Version Control is NOT Source Control!

Warning: Rant ahead!

So a question popped up on the MSDN SharePoint developers forum about how to use integrate WSS and Visual Studio in order to save files edited in Visual Studio direct into WSS including using Check In/ Check Out.

After myself and one other suggested using real Source Control tools the OP rejected our advice rejecting TFS as too complex and that SharePoint provided all that they needed being:

“a team of 3 database developers taking care of our SQL databases. Working results mostly are .txt files to control the sql jobs and interfaces”

Below follows my reaction:

<rant>

Version Control is not Source Control.
Version control tracks the changes against a single file.
Source control allows track changesets, ie Dev A checked in these n files at y time, they edited these lines.
I suppose you could publish a list as a published link and use that as a network storage location to save to. I strongly recommend using a real source control system over SharePoint version control. Even for ‘just database scripts’….
Say you have a need to set up a mirror of the current configuration (ignore data) that you have from a point in time a month ago for some reason (this DOES happen), now your DBA have changed many files in the mean time.
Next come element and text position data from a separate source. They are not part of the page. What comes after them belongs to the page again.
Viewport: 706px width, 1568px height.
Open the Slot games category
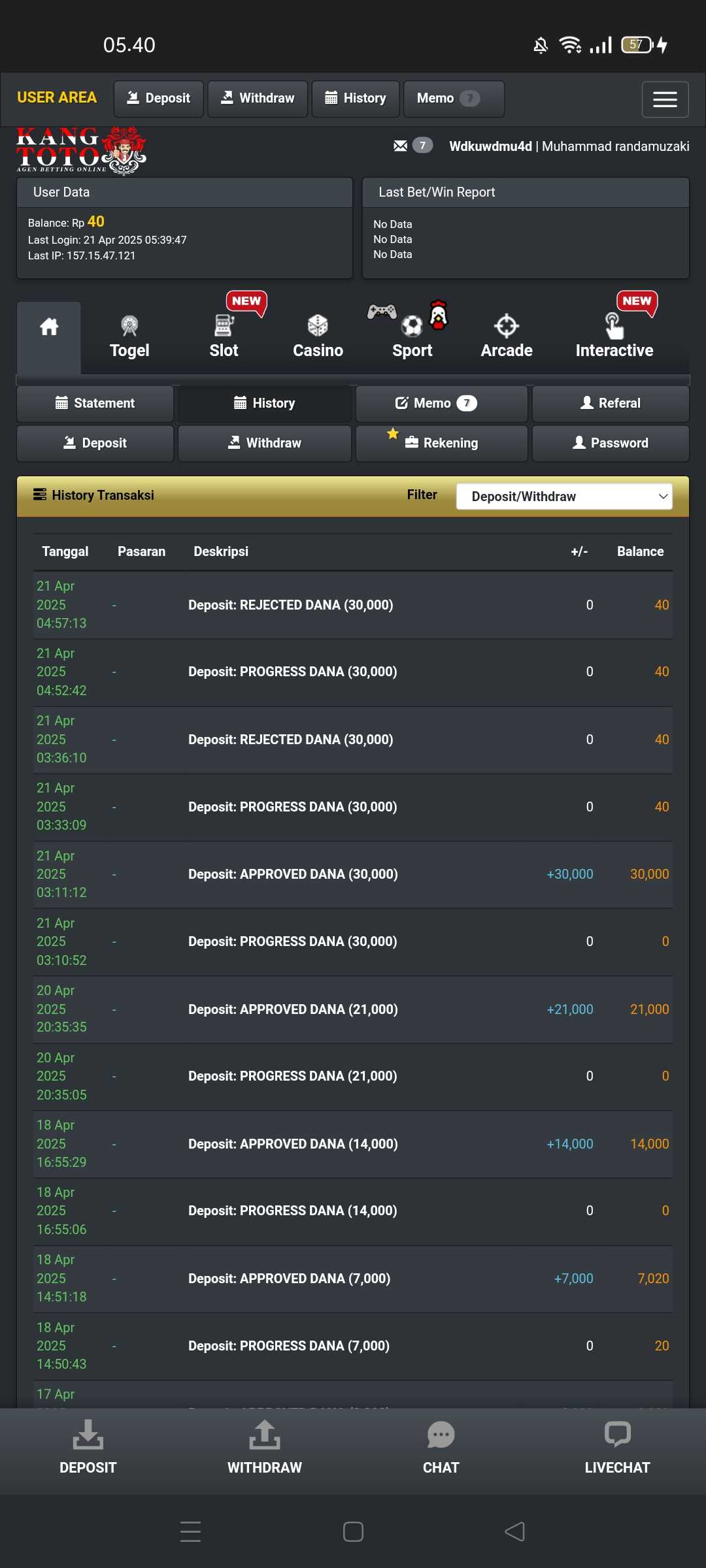click(x=224, y=338)
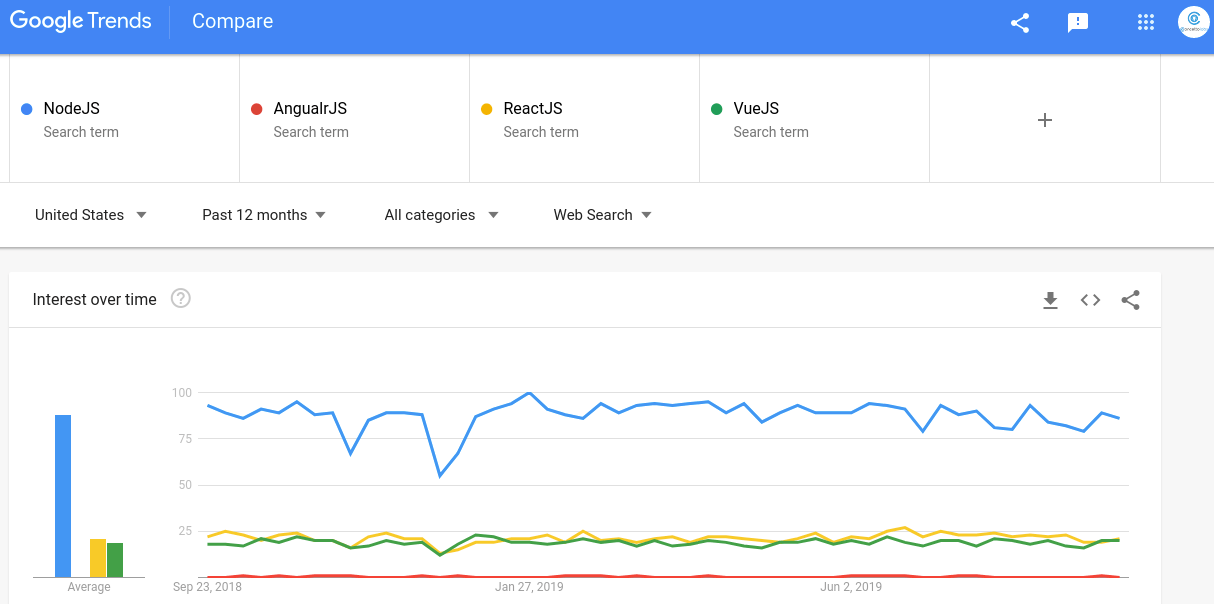Viewport: 1214px width, 604px height.
Task: Expand the Past 12 months time dropdown
Action: [262, 214]
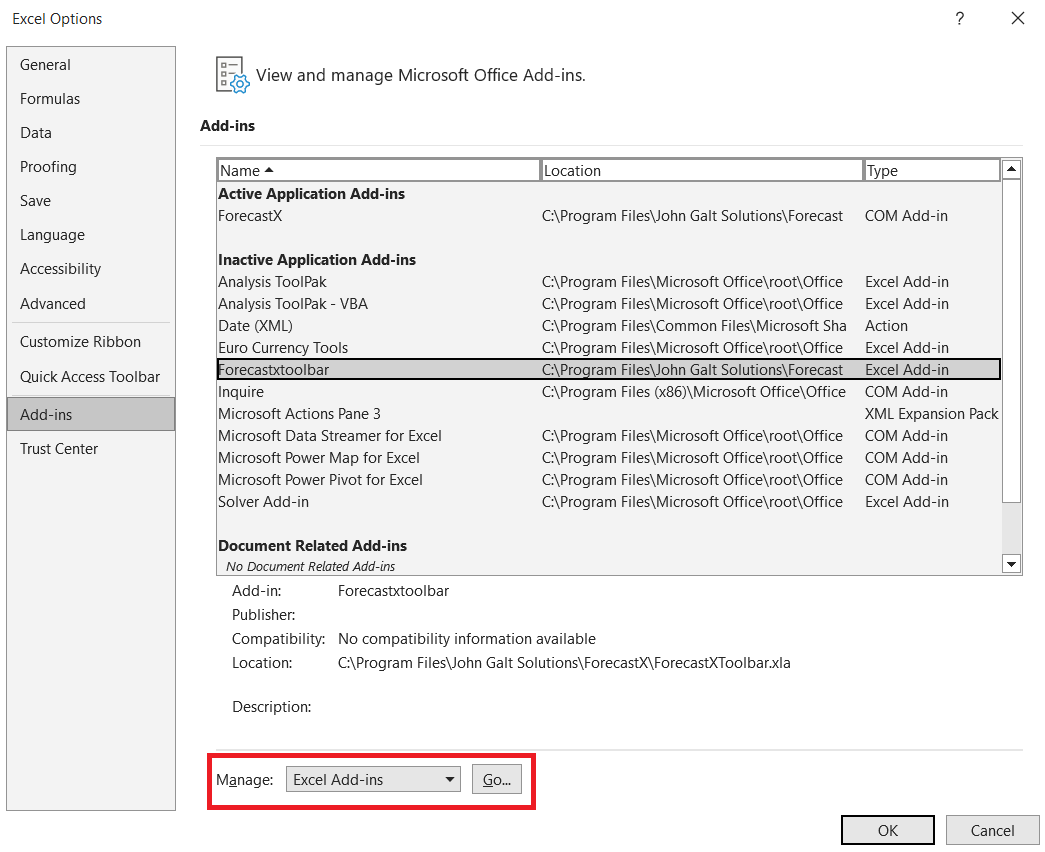Screen dimensions: 1045x852
Task: Select the Inquire COM add-in
Action: pyautogui.click(x=240, y=391)
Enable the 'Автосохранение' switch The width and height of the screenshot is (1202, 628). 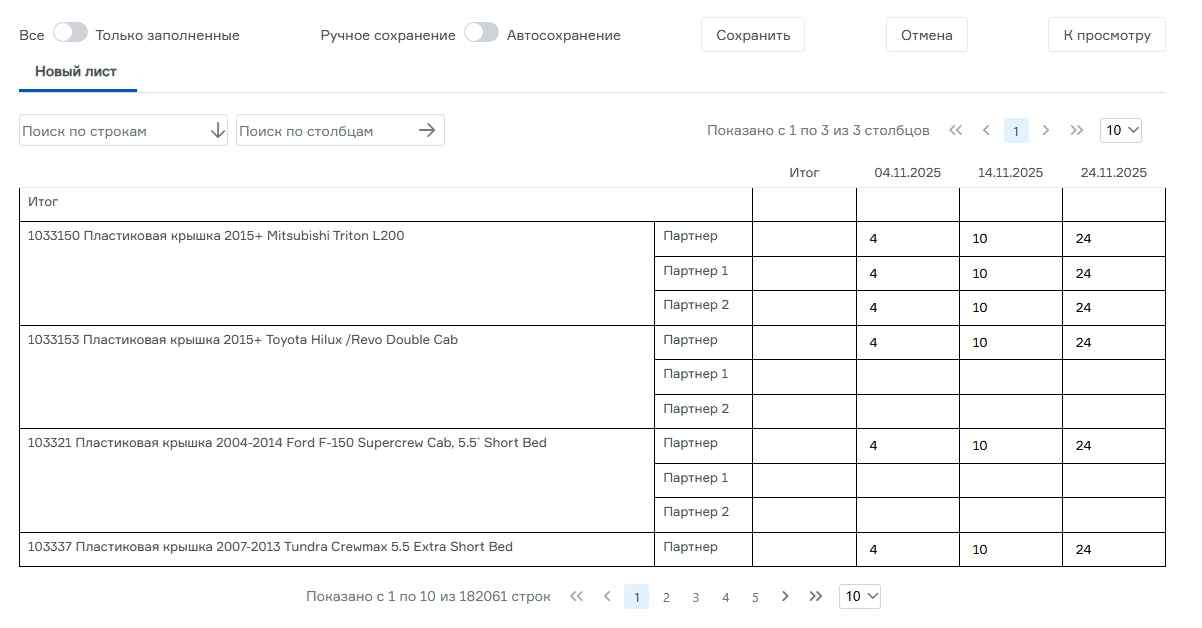click(481, 33)
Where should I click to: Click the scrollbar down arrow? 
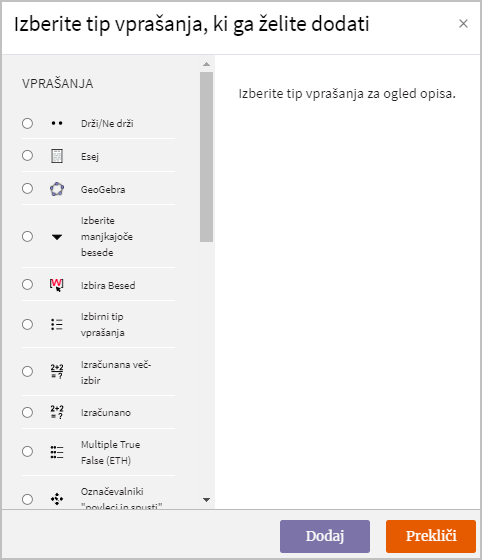tap(206, 500)
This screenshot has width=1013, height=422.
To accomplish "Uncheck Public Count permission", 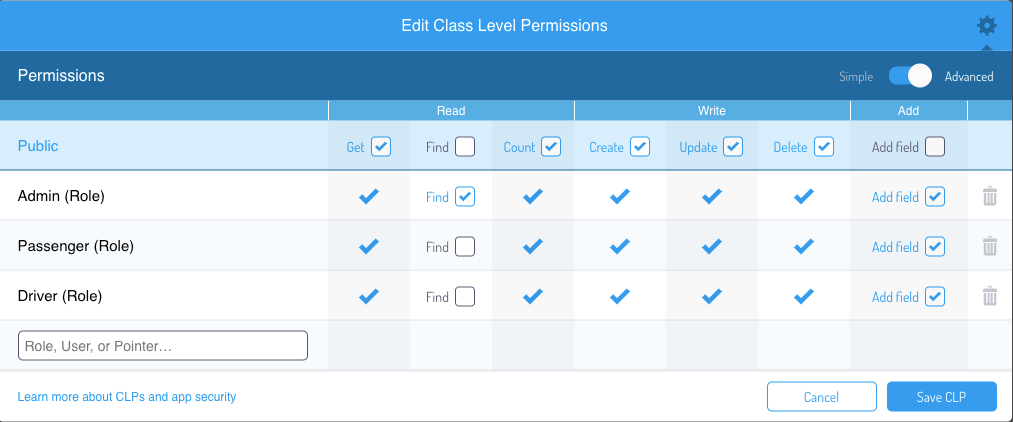I will tap(551, 147).
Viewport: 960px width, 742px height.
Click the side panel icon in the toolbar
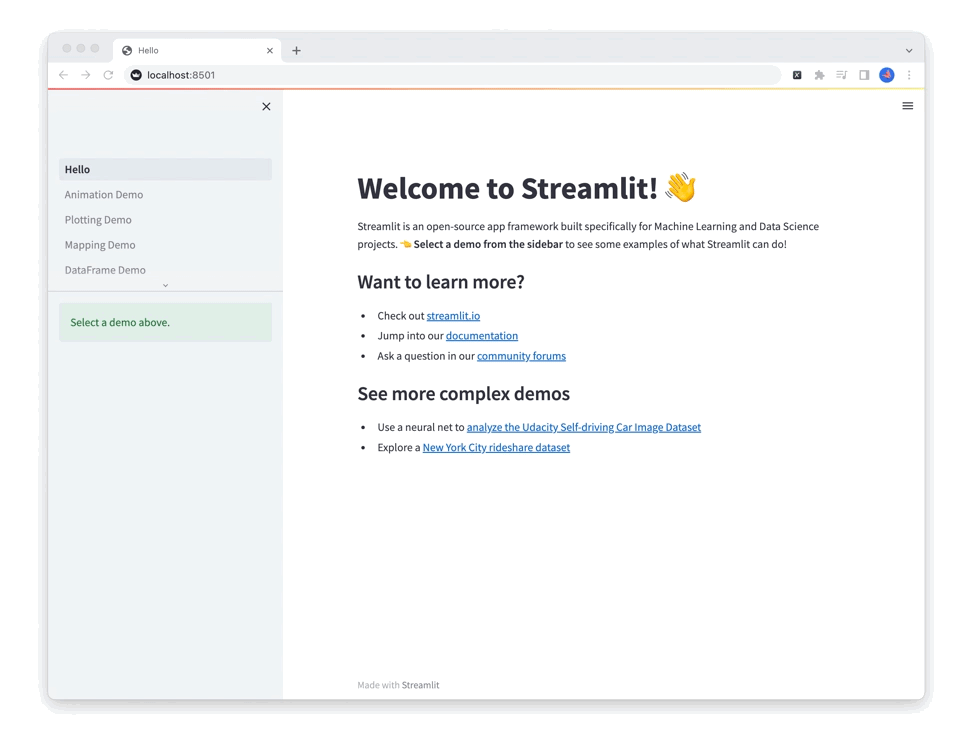pos(863,74)
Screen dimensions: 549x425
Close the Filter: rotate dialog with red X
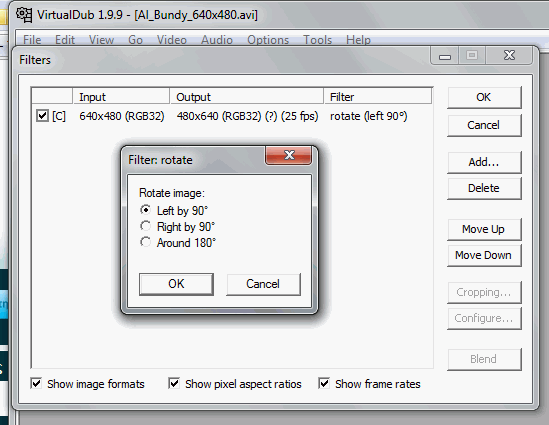click(288, 155)
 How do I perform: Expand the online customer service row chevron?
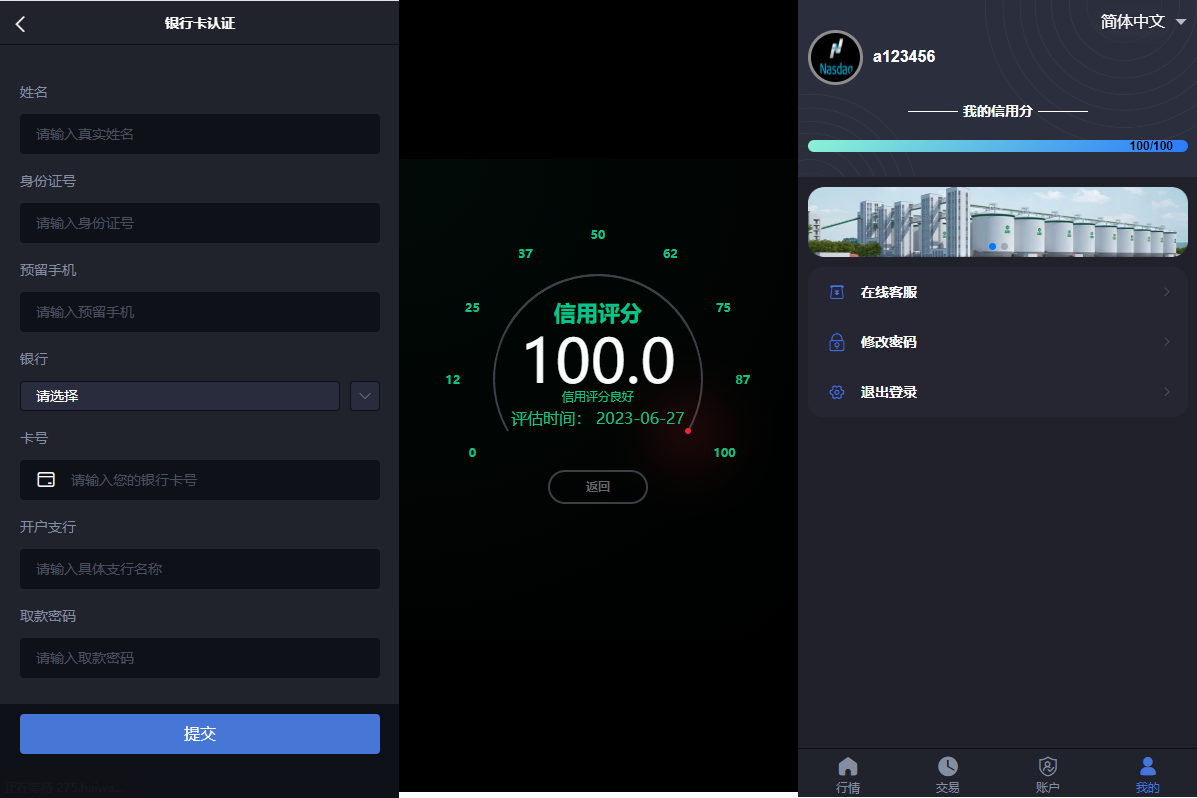click(x=1166, y=292)
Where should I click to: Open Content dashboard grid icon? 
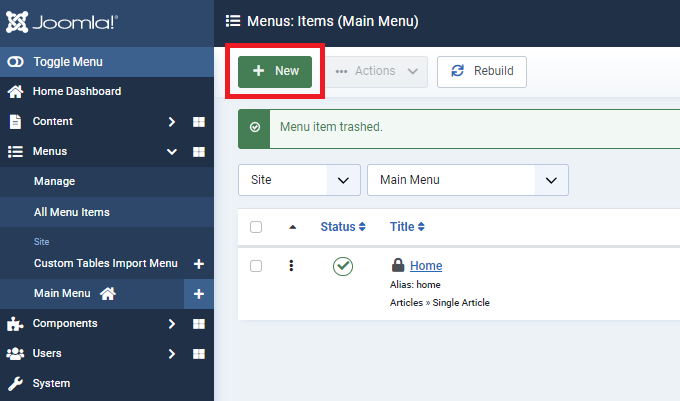coord(198,122)
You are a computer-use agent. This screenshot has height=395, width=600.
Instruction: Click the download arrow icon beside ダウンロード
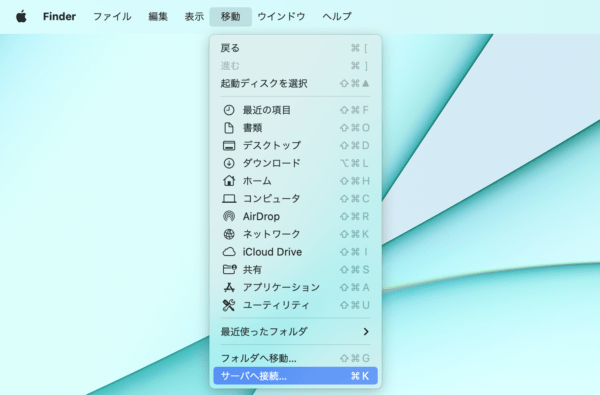[x=229, y=163]
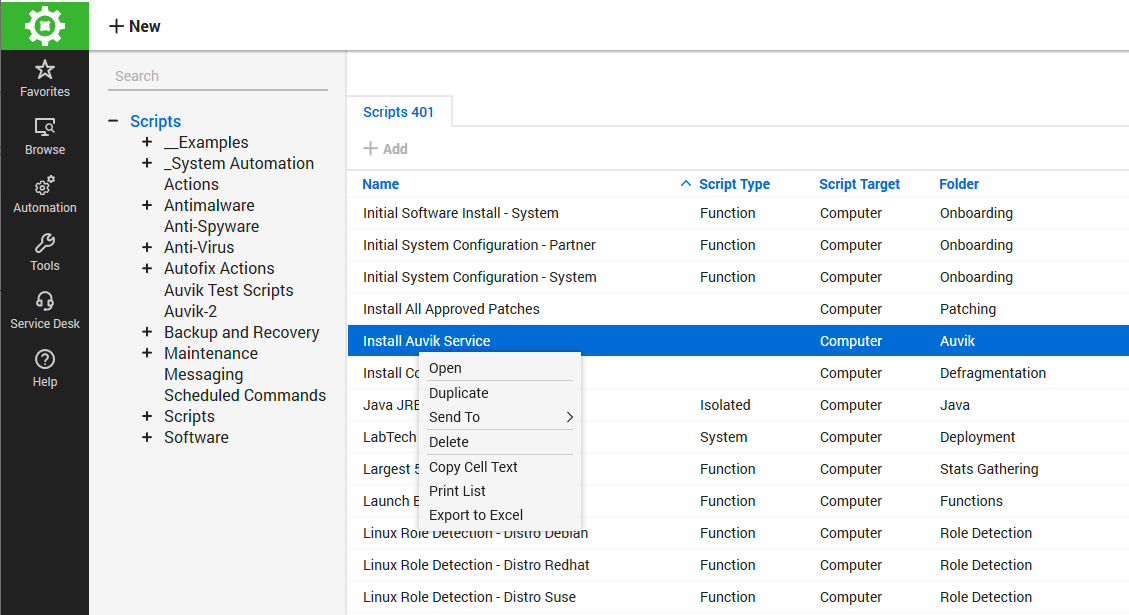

How do you get the scripts to set that up easily? Using WSS and Version Control it’s going to be hard. Using a Source Control product (even VSS) is better as you can pull the state of the source database at a given point in time.
Version Control doesn’t handle forks or merges.
To use WSS as a source code repository is wrong.
Can you do it? Yes.
Should you? I strongly say NO!
By all means use WSS for collaboration and communication, just for the love of all that is good and right don’t use if for Source Control.
Use VSS, use SubVersion, use CVS, use TFS, hell even use RCS!

Sure TFS might be overkill in this situation, but I’d suggest that using WSS as Source Control is something of an anti-pattern.